The bigger concern is the strategic rivalry between the US and China. The Trump administration added China’s leading technology company, Huawei, to a trade blacklist in mid-May. This makes it far more difficult for Huawei to do business with US companies. According to one consultancy, in the worst case scenario such a move could ‘put at risk both the company itself and the networks of Huawei customers around the world’. Alphabet, Google’s parent company has already started distancing itself from Huawei.

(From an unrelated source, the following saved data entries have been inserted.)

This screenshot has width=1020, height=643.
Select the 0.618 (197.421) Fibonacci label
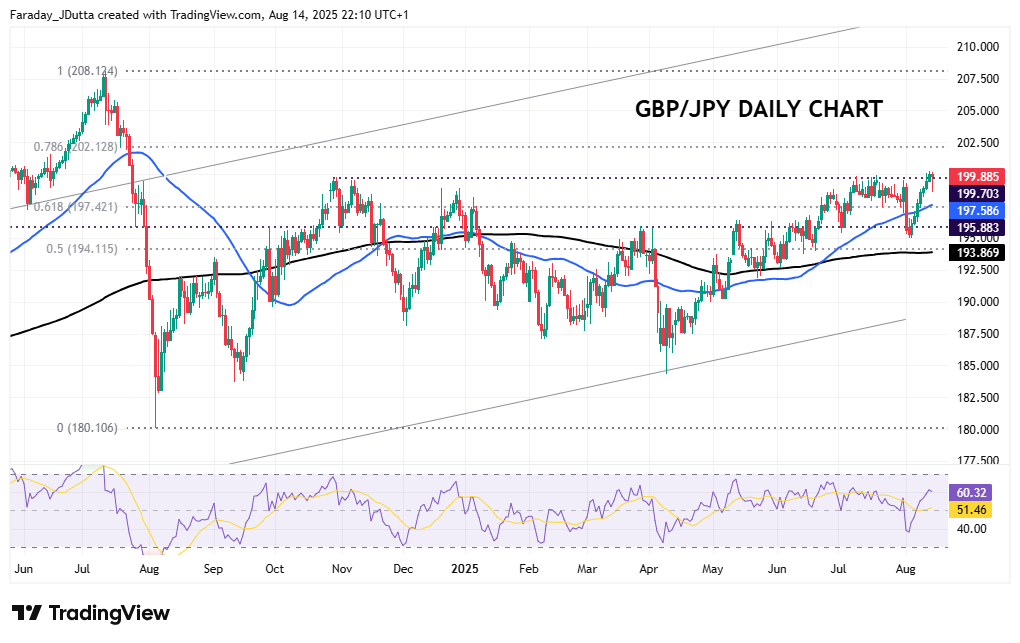(76, 207)
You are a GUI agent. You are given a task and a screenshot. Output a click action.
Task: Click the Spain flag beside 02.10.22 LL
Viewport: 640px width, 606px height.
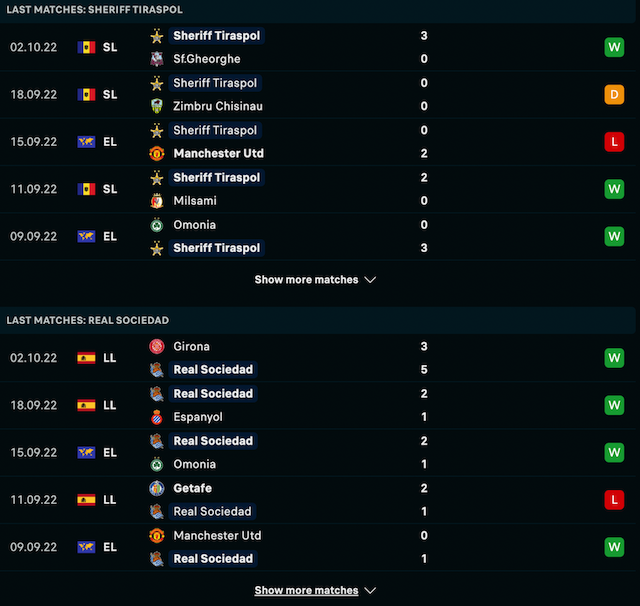tap(87, 358)
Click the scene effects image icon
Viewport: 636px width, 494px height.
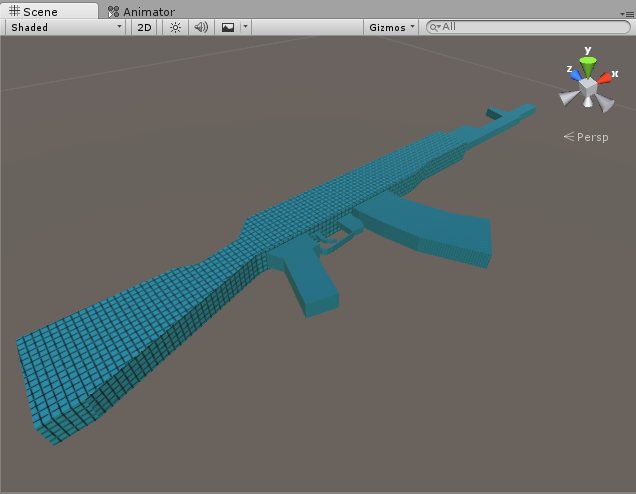point(228,27)
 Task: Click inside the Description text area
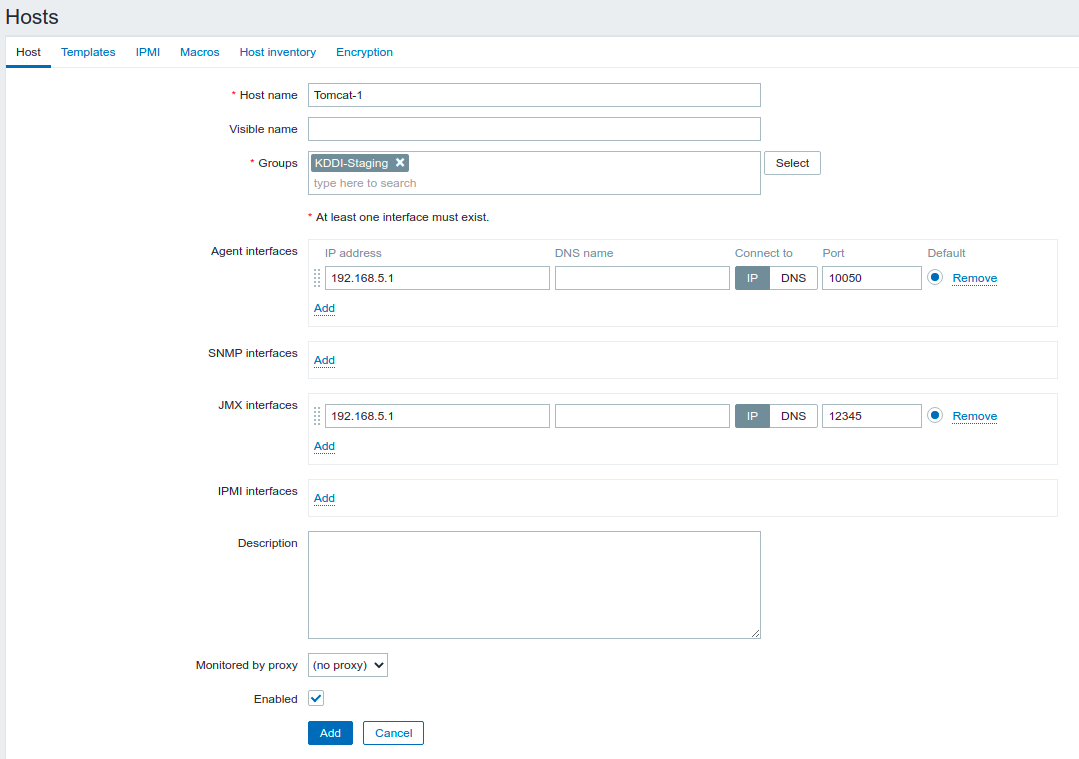[534, 585]
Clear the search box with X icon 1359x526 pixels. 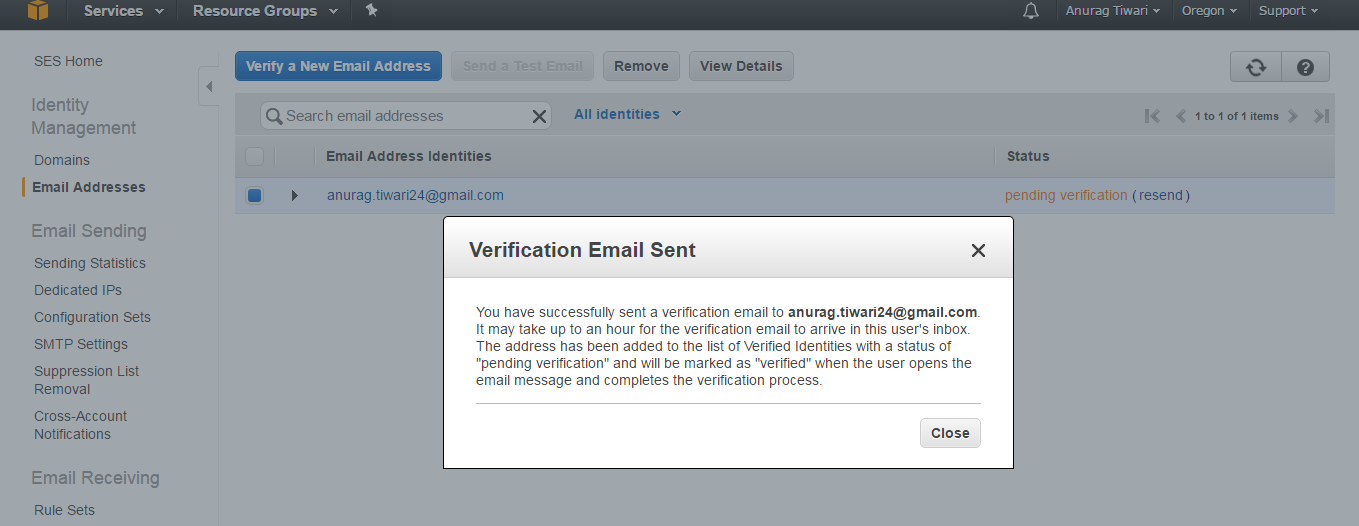(x=539, y=116)
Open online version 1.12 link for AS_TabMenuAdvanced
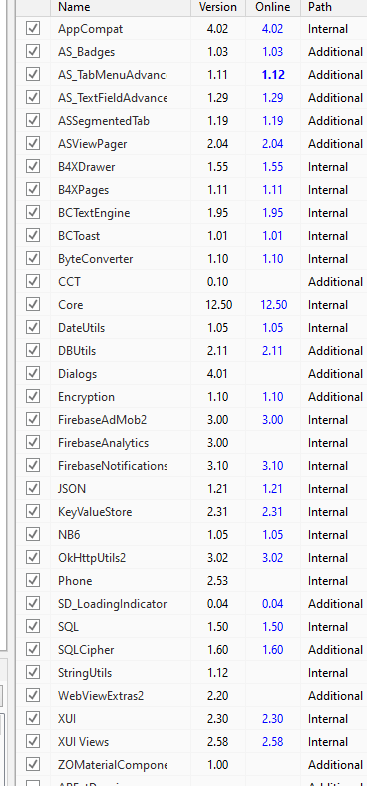 pyautogui.click(x=273, y=75)
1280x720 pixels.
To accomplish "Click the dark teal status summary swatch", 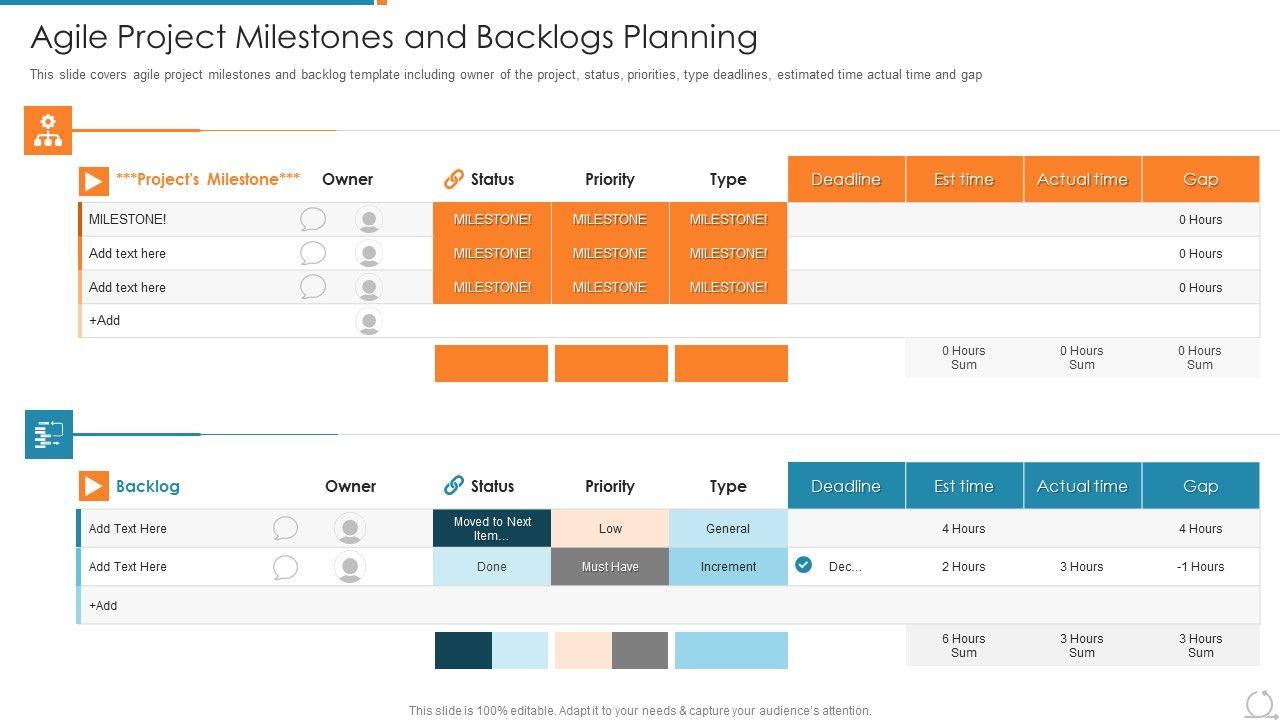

Standing in the way of a recession, however, is the upcoming 2020 US Presidential Election. While Donald Trump is an instinctive protectionist, he will want to be re-elected. This might ultimately help to contain any escalation in terms of tariffs, at least up until Election Night. Trump will also be inclined to keep the economy performing, potentially through higher government spending if needs be, or even pressuring the Federal Reserve to cut interest rates. The Fed is meant to be above politics, but pressure on the central bank has occurred before, most notably from Richard Nixon ahead of the 1972 election.
There is no doubt that the US economy has cooled from the strong rate of growth following Trump’s election victory. For the meantime, this looks like a moderation in growth rather than a recession. The yield curve does indicate that we could see a recession after the Presidential election, but it may be a less accurate indicator than in the past.
Some may be tempted to sell their shares now. While this is understandable, a better response might be to look at your asset allocation. Holding some safe haven assets such as US government bonds or gold can mitigate the impact of market falls, while allowing you to benefit from any ongoing rise in shares. The next recession is probably closer to us than the last one, but the case for staying invested remains strong.